"Long before the gates were opened at 9 a.m., the vanguard of the great throng appeared over the Park Heights avenue horizon. They came in streetcars, buses and automobiles, some of them in motor trucks, from all directions. Soon hawkers were doing a land-office business selling candy bars, cigarettes -- everything to make a gala holiday. It soon became evident this day was to be one of fashion. There were all kinds and shapes of hats, some of them grotesque, others simple."
The Sun became Baltimore's stately paper of record. One of its most turned-to sections was the spot in the paper that chronicled death. Obituaries, the lengthy classified death notice column and accounts of will probates (revealing tantalizing glimpses into the deceased's financial assets) became a daily ritual for many readers.
A second Sun
The Sun's management faced a troubling dilemma in the early years of this century. A brash competitor, The Baltimore News, was chipping away at The Sun's livelihood. The News' largest asset was its timing. It was an afternoon paper whose main edition was distributed at 4: 30 as downtown workers gushed out of office buildings, department stores and factories. The Sun's morning printing schedule was powerless to address this audience.
H. L. Mencken, then a Sun editor, counseled his colleagues to launch a competitive edition to take on The News. They agreed, and that paper, The Evening Sun, made its debut April 15, 1910. Within a decade, it was a financial success. In time, it easily outpaced the morning paper's circulation while its content was thick with classified and display advertising.
Mencken remained close to the afternoon paper he helped launch. For years, his every-Monday columns (usually designed to infuriate somebody) ran in The Evening Sun. A sample:
Sept. 10, 1923: "In what way, precisely, has the average Baltimorean benefitted from the great growth of the city during the past ten years? As far as I can make out, in no way at all. All the citizen notices is that Baltimore has lost its old charm and individuality, and is now almost indistinguishable from Buffalo and Kansas City. Bringing in more oil refineries, more glue factories, more canneries, more sugar refineries, more foundries, more stinks [can be likened to] bringing the cow into the parlor. The carpet is ruined -- and the milk no better."
In the 1920s, The Sun's owners and editors determined to expand the breadth of their morning paper.
The paper opened its London bureau in 1924. In time, others would follow -- Rome, New Delhi, Rio de Janeiro, Hong Kong and Paris. The result was that Baltimore, hardly the largest of the U.S. cities, had a newspaper whose correspondents were as far-flung as those from the mightiest New York papers.
The paper's ambitious strategy did not go unnoticed. It was awarded nine Pulitzer prizes in the 1930s and 1940s -- almost all for foreign news.

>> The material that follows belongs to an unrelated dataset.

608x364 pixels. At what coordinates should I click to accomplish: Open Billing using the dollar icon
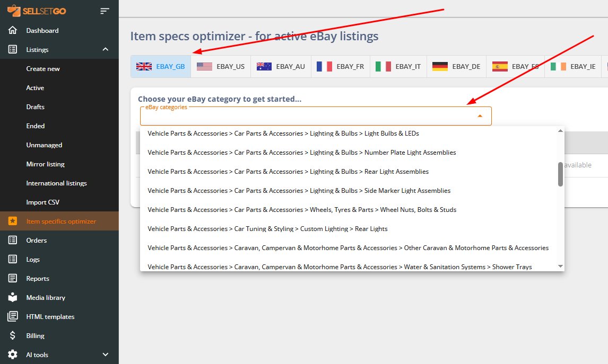[13, 335]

Nationally, too, The Sun stepped forward. When teacher John Thomas Scopes was put on trial in 1925 for violating Tennessee's anti-evolution law, The Sun dispatched its best reporters. H. L. Mencken, who handled much of the commentary, persuaded lawyer Clarence Darrow to defend Scopes. The Evening Sun put up Scopes' bond and paid a $100 fine when he was found guilty. The trial became the basis for the play and film "Inherit the Wind."

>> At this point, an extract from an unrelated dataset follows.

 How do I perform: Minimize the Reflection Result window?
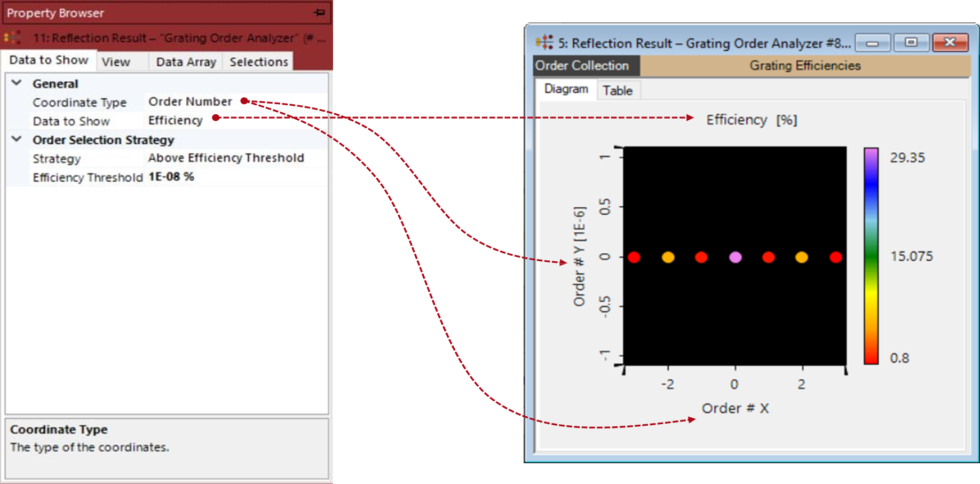(x=872, y=43)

While the paper was progressive in its coverage of the Scopes trial, the same could not be said of its portrayal of African-Americans. The race of blacks who appeared in the paper was always noted. Often, black men were referred to by their first names only. African-Americans were seldom included in news of everyday life such as obituaries and school sports.
The modern era
Baltimore newspapers never again sold as many copies per day as they did in the 1940s, when the events of World War II seized their readers' attention. In the broader world of communication, however, it was the arrival of television (Baltimore got it in 1947; the daily race from Pimlico was the big feature) that had the biggest impact on the pages people formerly turned to after their supper.

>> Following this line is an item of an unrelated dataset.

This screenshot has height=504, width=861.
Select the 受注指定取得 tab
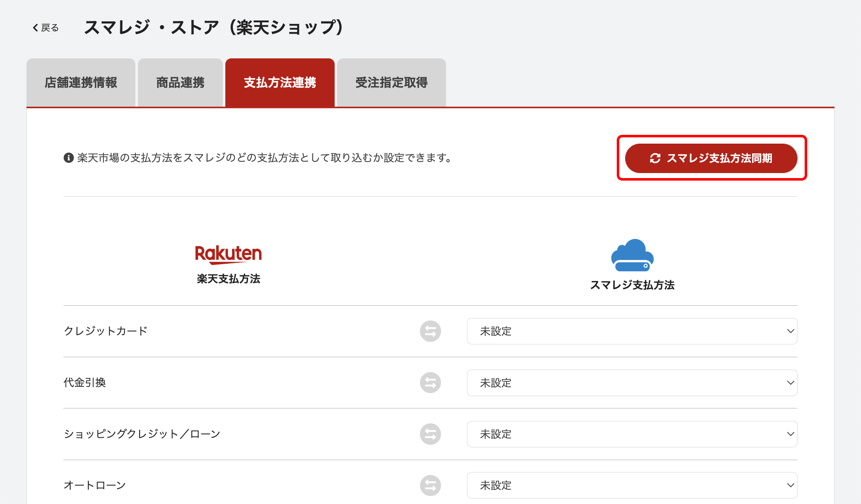[391, 83]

By 1986, The Sun's older competitor, the News American, folded, a victim of the competition from afternoon news broadcasts. Nine years later, The Evening Sun, itself born out of the circulation expediency of the afternoon deadline, met the same sad fate.
In the face of electronic competition, The Sun has not reacted by reinventing itself. Nor has it stood still. It remains true to the printed page, with uncluttered news columns, a concise and civil habit, without the razzle-dazzle or the short memory of television. Its scope of news presentation is broad, a Baltimore paper with an eye focused on Washington, the world and all its people. When The Sun does its job best, it employs a time-tested formula: Clear, lively writing, well presented, that informs its readers.
A. S. Abell, were he alive today, would be pleased that his paper continues to be polite, prosperous and punctual, comprehensive yet concise. Its livelihood remains those telling chunks of information, the inches of rain that fell last Tuesday and the obituary of the woman who taught you in the third grade. These are still the things that matter in life.